(Data items)
-- begin --
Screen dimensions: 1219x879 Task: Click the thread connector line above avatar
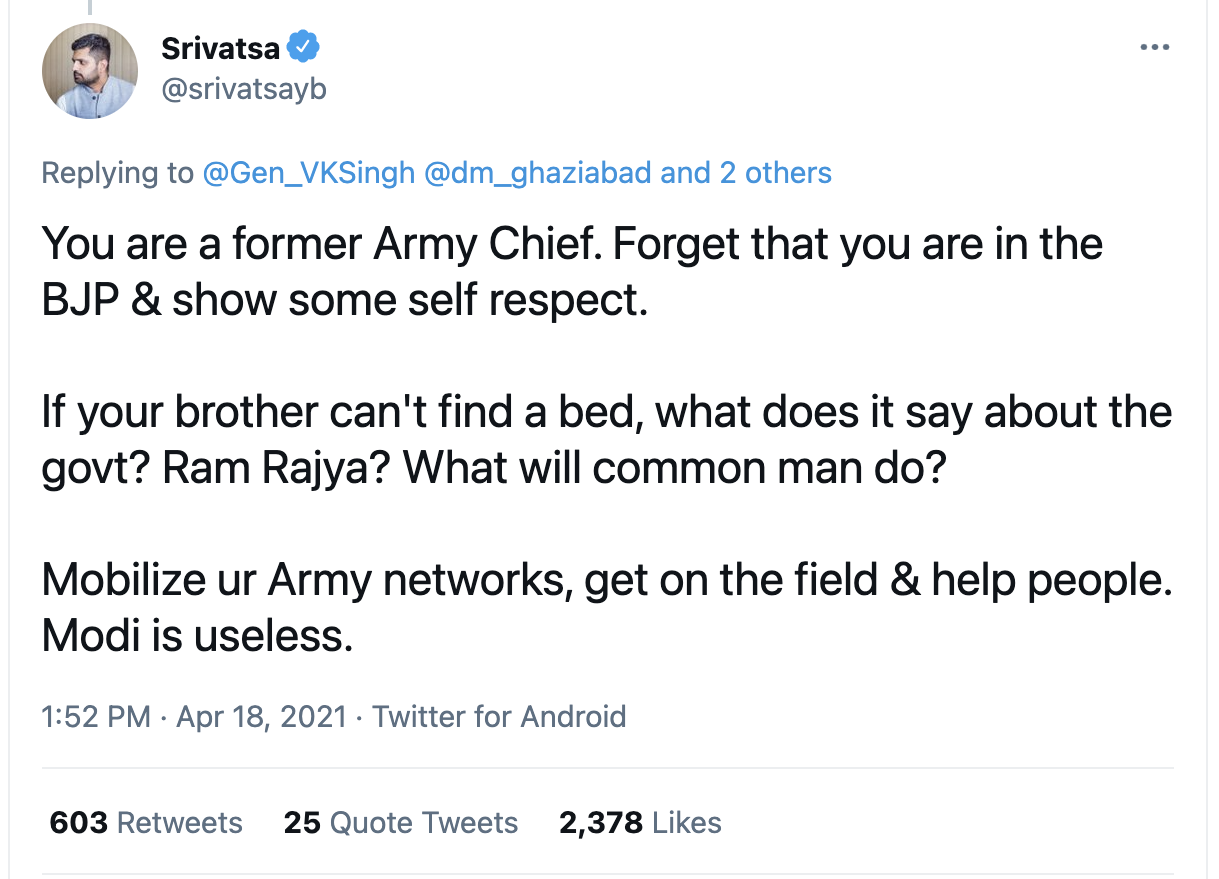click(x=89, y=7)
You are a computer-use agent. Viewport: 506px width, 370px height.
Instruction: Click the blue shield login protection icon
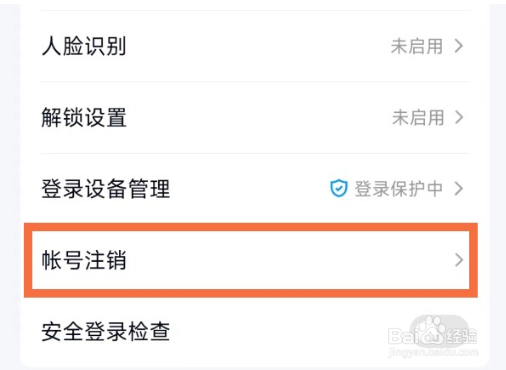(339, 188)
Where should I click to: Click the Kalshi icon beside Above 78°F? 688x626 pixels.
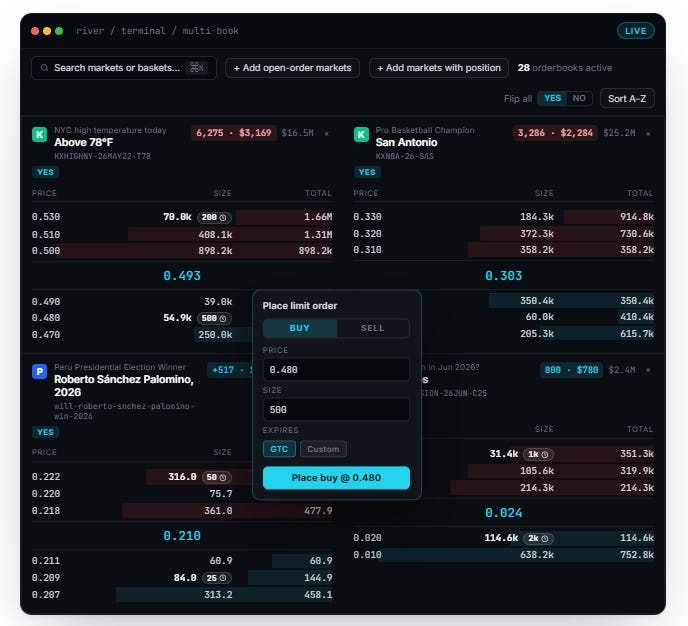point(39,134)
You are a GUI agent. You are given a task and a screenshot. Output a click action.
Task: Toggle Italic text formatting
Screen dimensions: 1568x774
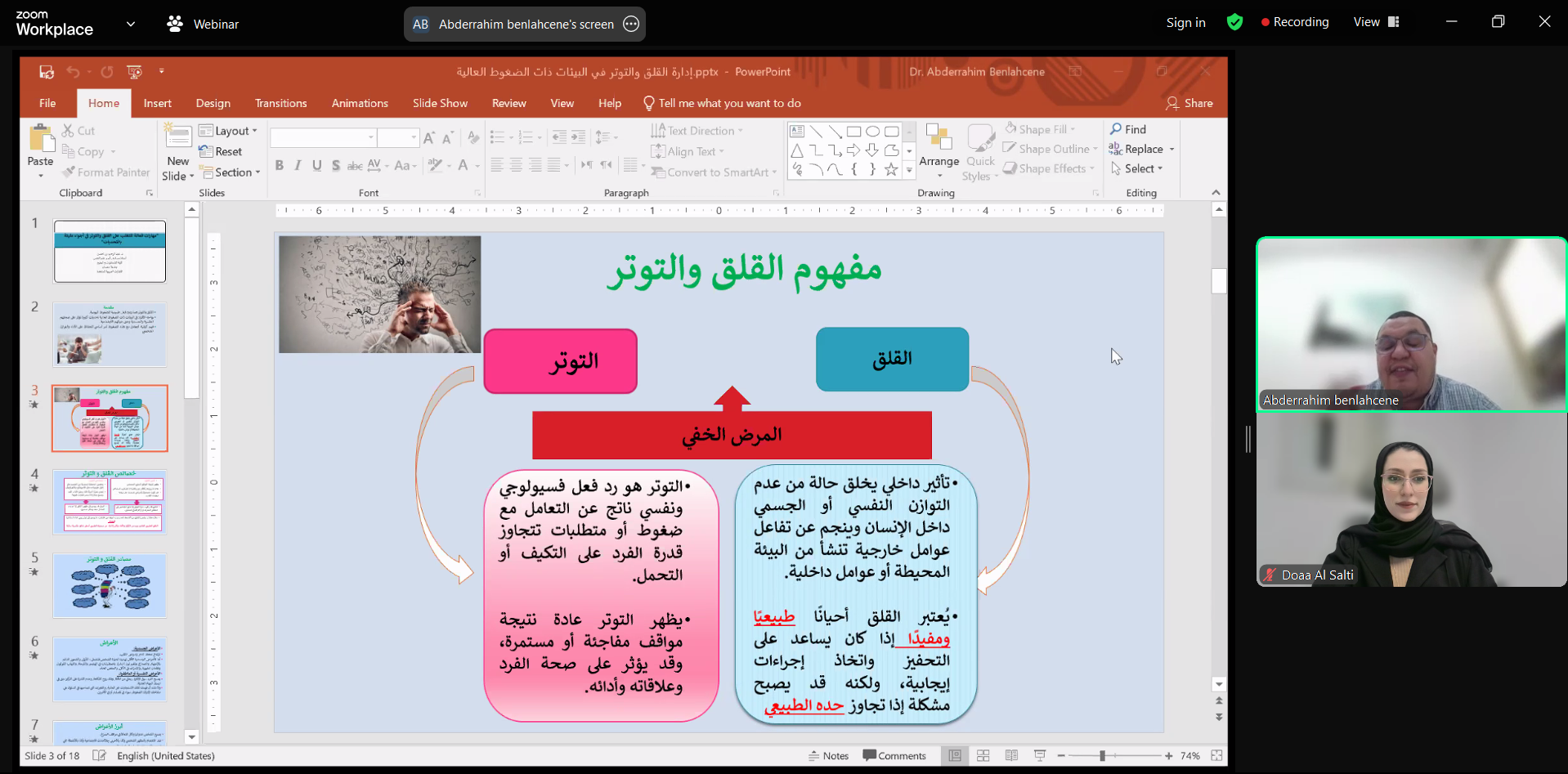coord(298,166)
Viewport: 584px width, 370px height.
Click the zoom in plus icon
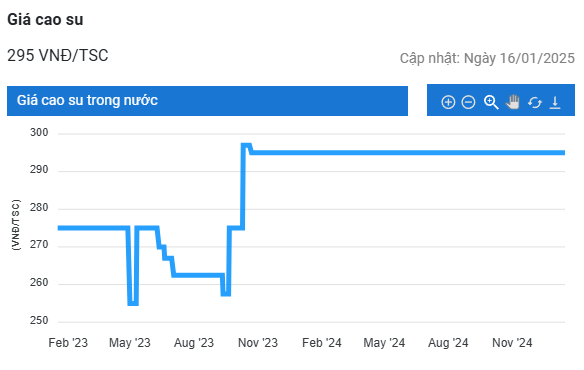click(x=448, y=102)

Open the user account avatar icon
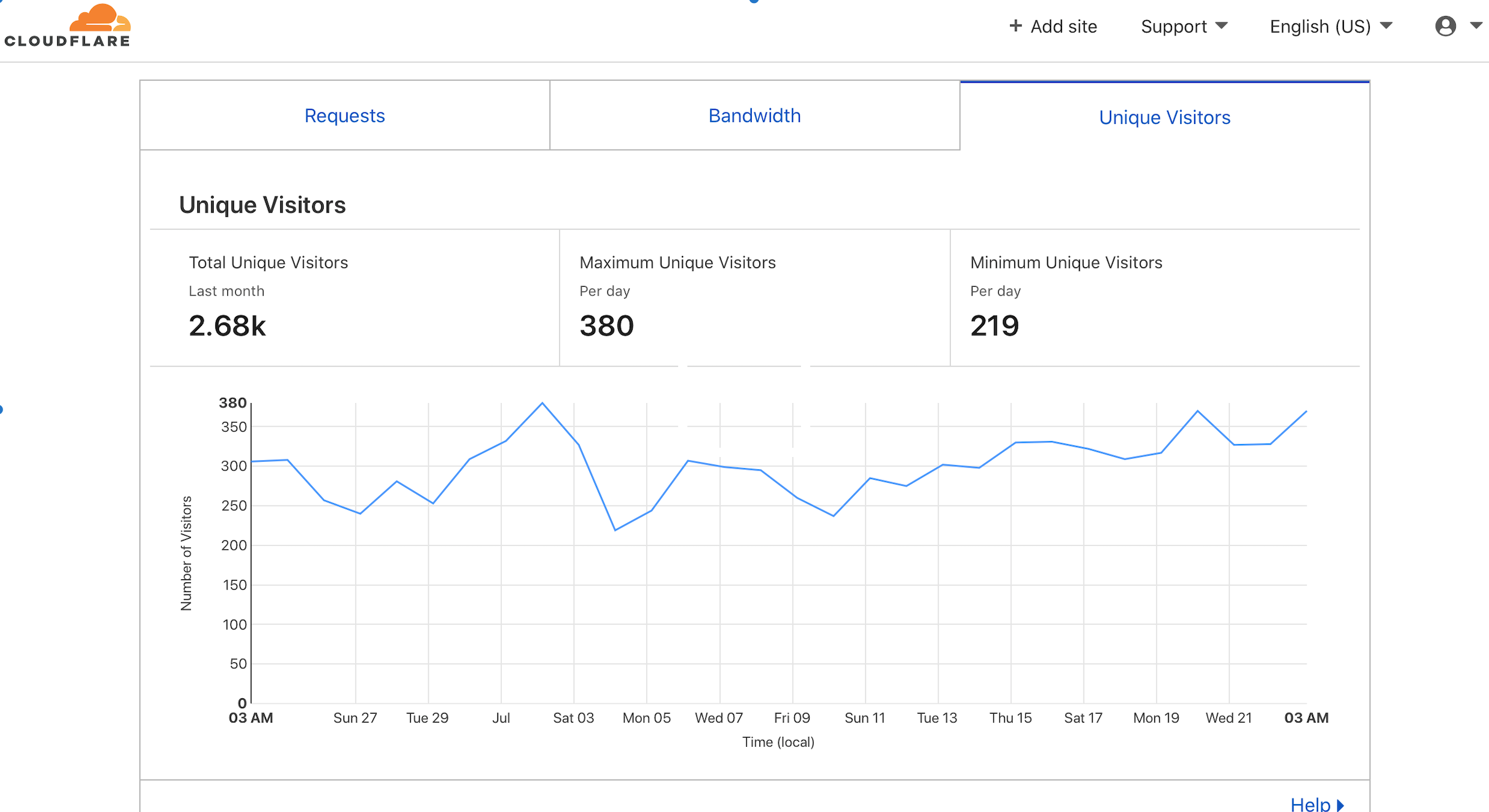[1445, 26]
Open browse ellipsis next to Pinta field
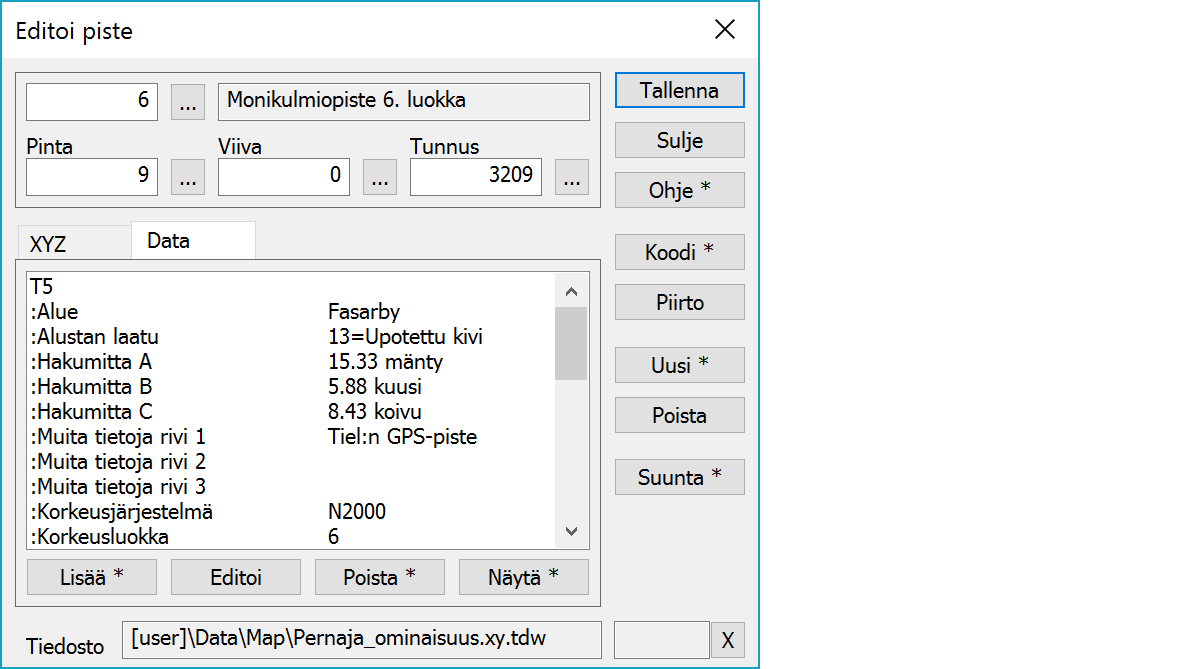 (x=188, y=177)
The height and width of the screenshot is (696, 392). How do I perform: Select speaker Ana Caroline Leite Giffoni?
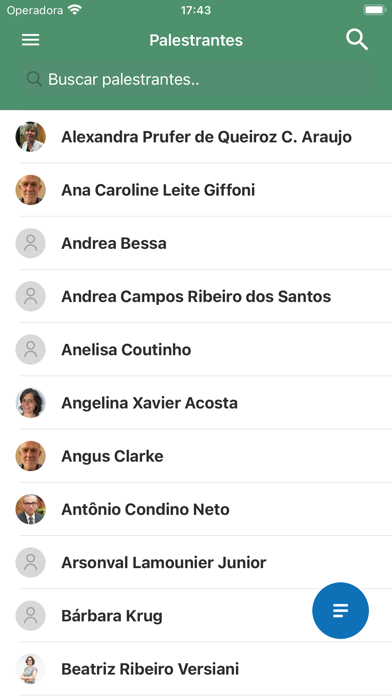pos(196,190)
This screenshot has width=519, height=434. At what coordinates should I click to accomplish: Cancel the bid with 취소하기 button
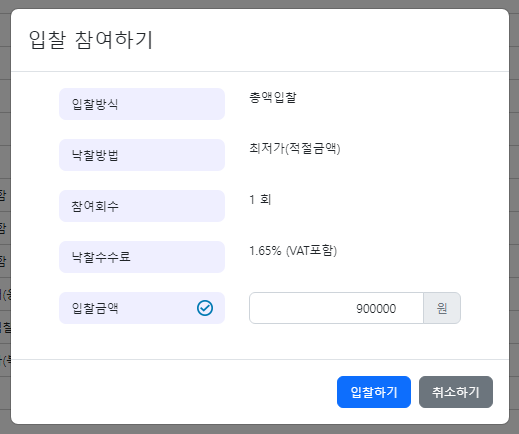456,392
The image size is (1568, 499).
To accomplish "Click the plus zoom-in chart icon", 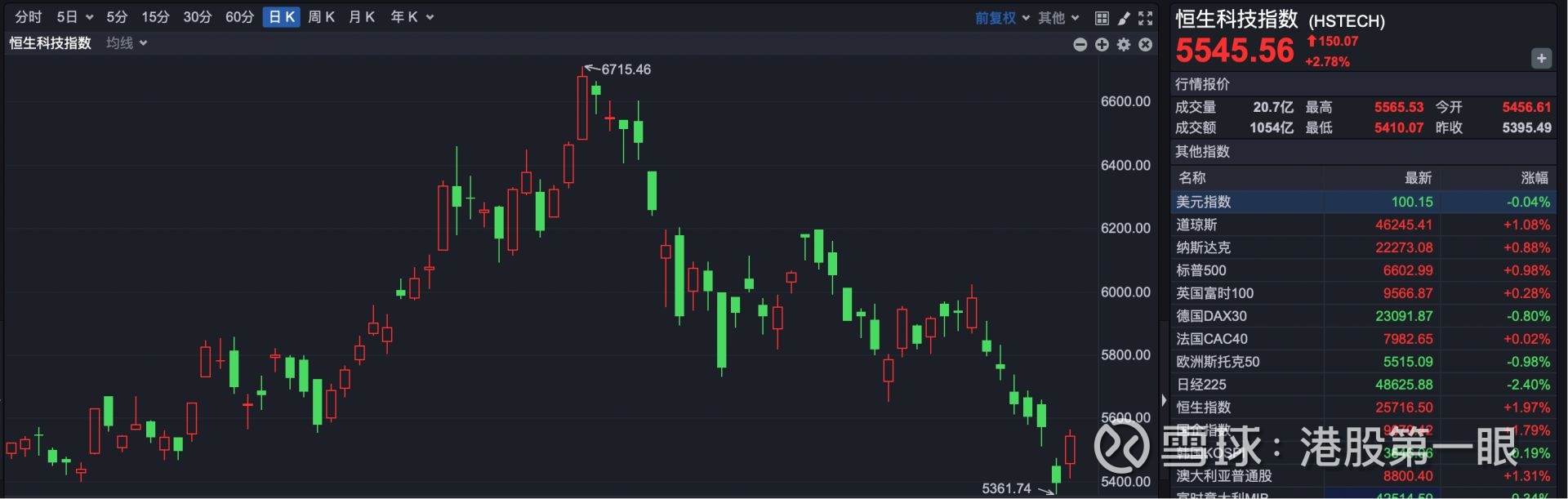I will [x=1102, y=45].
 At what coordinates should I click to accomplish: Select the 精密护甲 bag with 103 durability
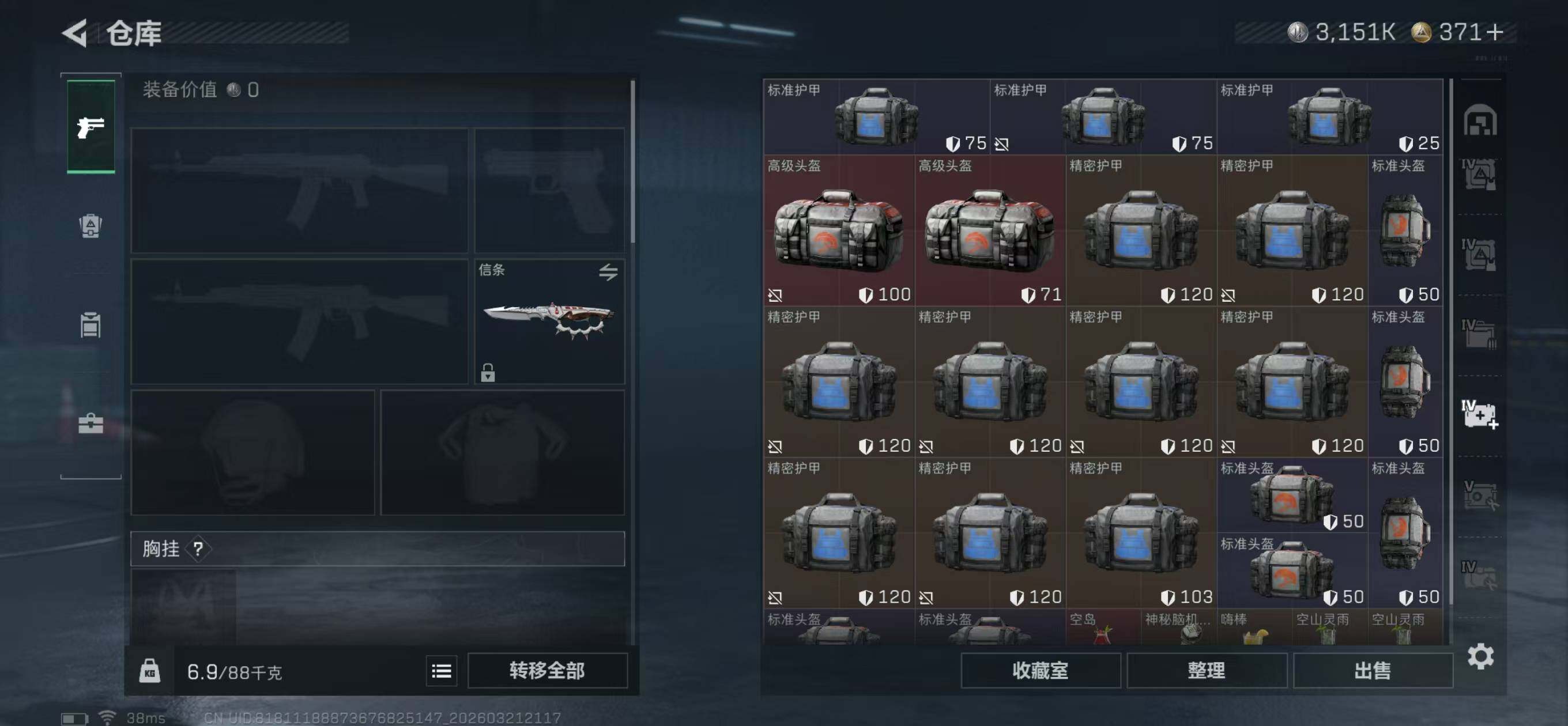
-- end --
Can you turn everything from the start of the material down to the line containing "point(39,134)" into a JSON list of strings, one string per line, with blank lines skipped and the pictures left out?

The output:
[
  "Screen dimensions: 1219x879 Task: Click the thread connector line above avatar",
  "click(x=89, y=7)",
  "You are a computer-use agent. Viewport: 506px width, 370px height.",
  "Instruction: Click the blue shield login protection icon",
  "(339, 188)",
  "Where should I click to: Click the Kalshi icon beside Above 78°F? 688x626 pixels.",
  "point(39,134)"
]